Airbnb is banning indoor security cameras

Scope and Rationale of the Camera Ban

  • Airbnb previously allowed disclosed indoor cameras in some areas (e.g., entryways), which many commenters find shocking given expectations of privacy comparable to hotels and long‑term rentals.
  • Most agree the new ban is overdue and aligns with the basic presumption of privacy in any residential space.
  • Some note the policy explicitly also limits outdoor cameras aimed into indoor or “private” outdoor spaces (showers, saunas), which is seen as a necessary next step.

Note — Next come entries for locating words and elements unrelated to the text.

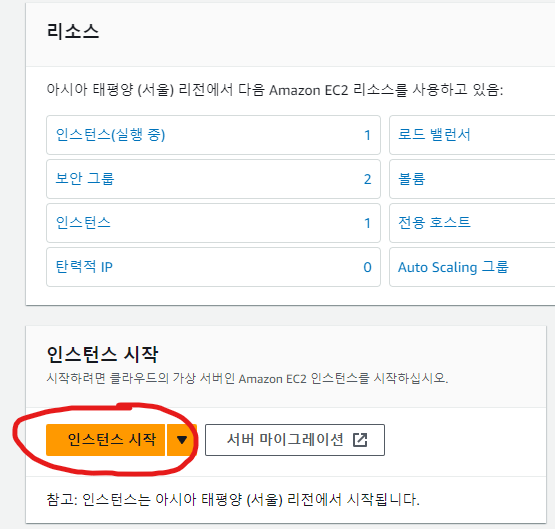Open the 탄력적 IP link
Image resolution: width=555 pixels, height=529 pixels.
click(84, 267)
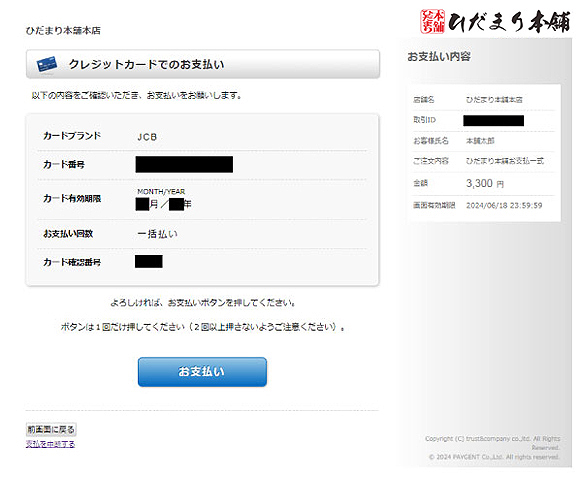The width and height of the screenshot is (580, 477).
Task: Click the お支払い内容 sidebar heading
Action: (439, 57)
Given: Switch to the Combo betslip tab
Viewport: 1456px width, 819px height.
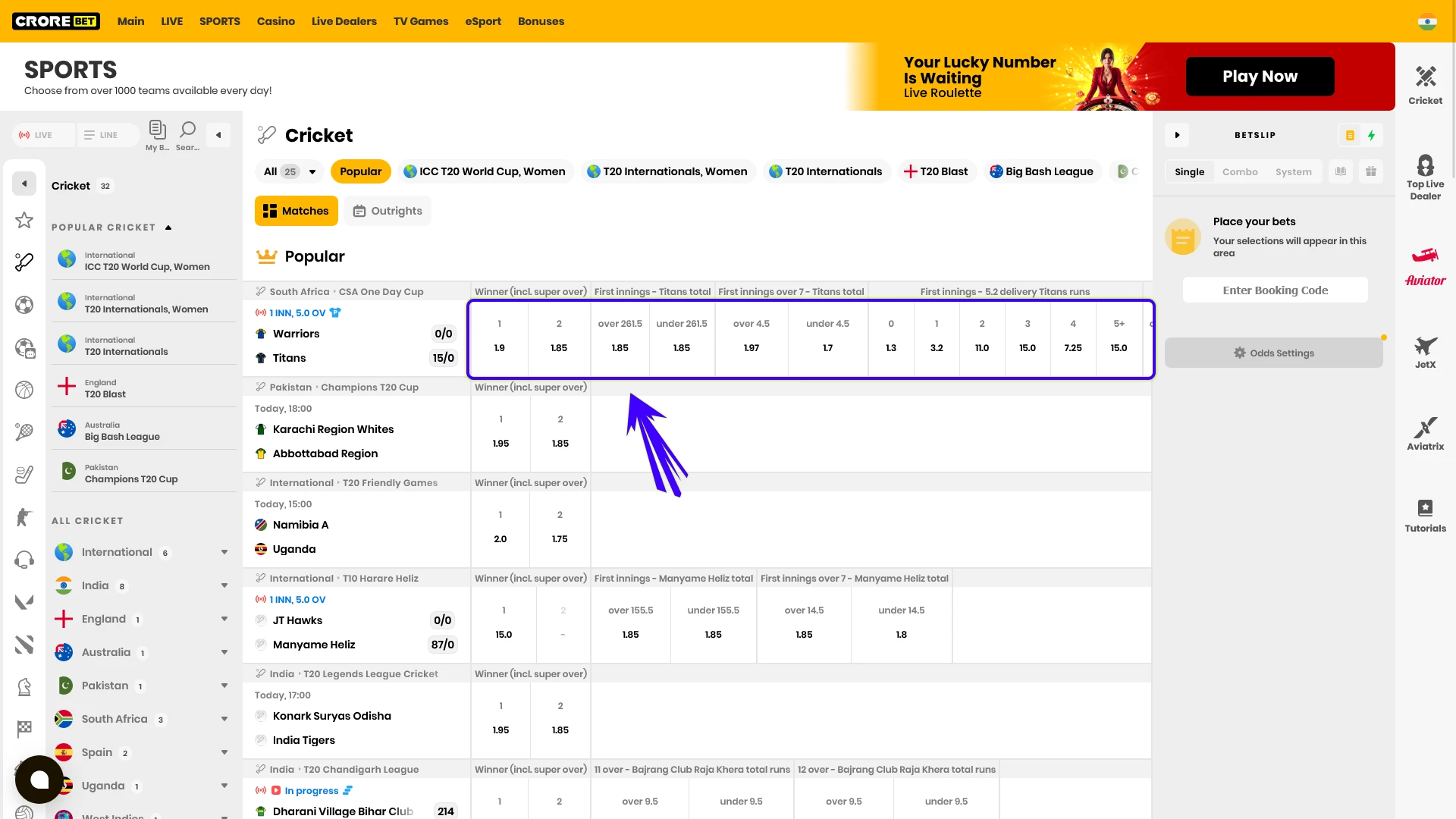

Effectiveness and Enforcement Concerns

  • Many argue this will mostly affect honest hosts who previously disclosed cameras; bad actors will just hide them.
  • Others counter that:
    • It gives Airbnb clearer grounds to remove hosts and listings.
    • Openly visible indoor cameras will largely disappear.
    • Hidden cameras become riskier because footage can’t be used openly as “evidence” in disputes.
  • Several point out that detecting hidden cameras is hard; even multiple tools and techniques only find a fraction of them, so guests ultimately rely on trust.

Airbnb vs Hotels and User Experience

  • Broad sentiment that Airbnb has become worse: higher prices, excessive rules, cleaning chores, data‑sharing with third‑party systems, and occasional illegal setups (zoning, tax evasion).
  • Many say they’ve moved back to hotels for predictability, professional cleaning, and clear norms; others still prefer Airbnb for:
    • Large groups, families, or multi‑bedroom stays.
    • Kitchen, laundry, and more living space.
    • Locations or property types where hotels are scarce.

Cleaning Fees, Chores, and Host Practices

  • A major thread criticizes mandatory cleaning fees combined with substantial guest chores (laundry, dishes, trash, partial deep‑cleaning).
  • Some hosts explain high fixed turnover costs (cleaning crews, travel time) and defend per‑stay fees as economically necessary, especially for whole homes.
  • Others bundle cleaning into nightly rates and ask for no chores, arguing this is more transparent and hotel‑like.
  • Debate centers on what is “reasonable”: light tidying and stripping beds vs. full cleaning while still paying large fees.

Broader Critiques of Airbnb

  • Many blame Airbnb for worsening housing affordability and turning residential areas into de facto hotel zones with noise and nuisance.
  • Several comments frame Airbnb’s trajectory as “enshitification”: an initial consumer‑friendly disruptor that slowly adopted opaque fees, hostile UX patterns, and externalized risks onto hosts, neighbors, and guests.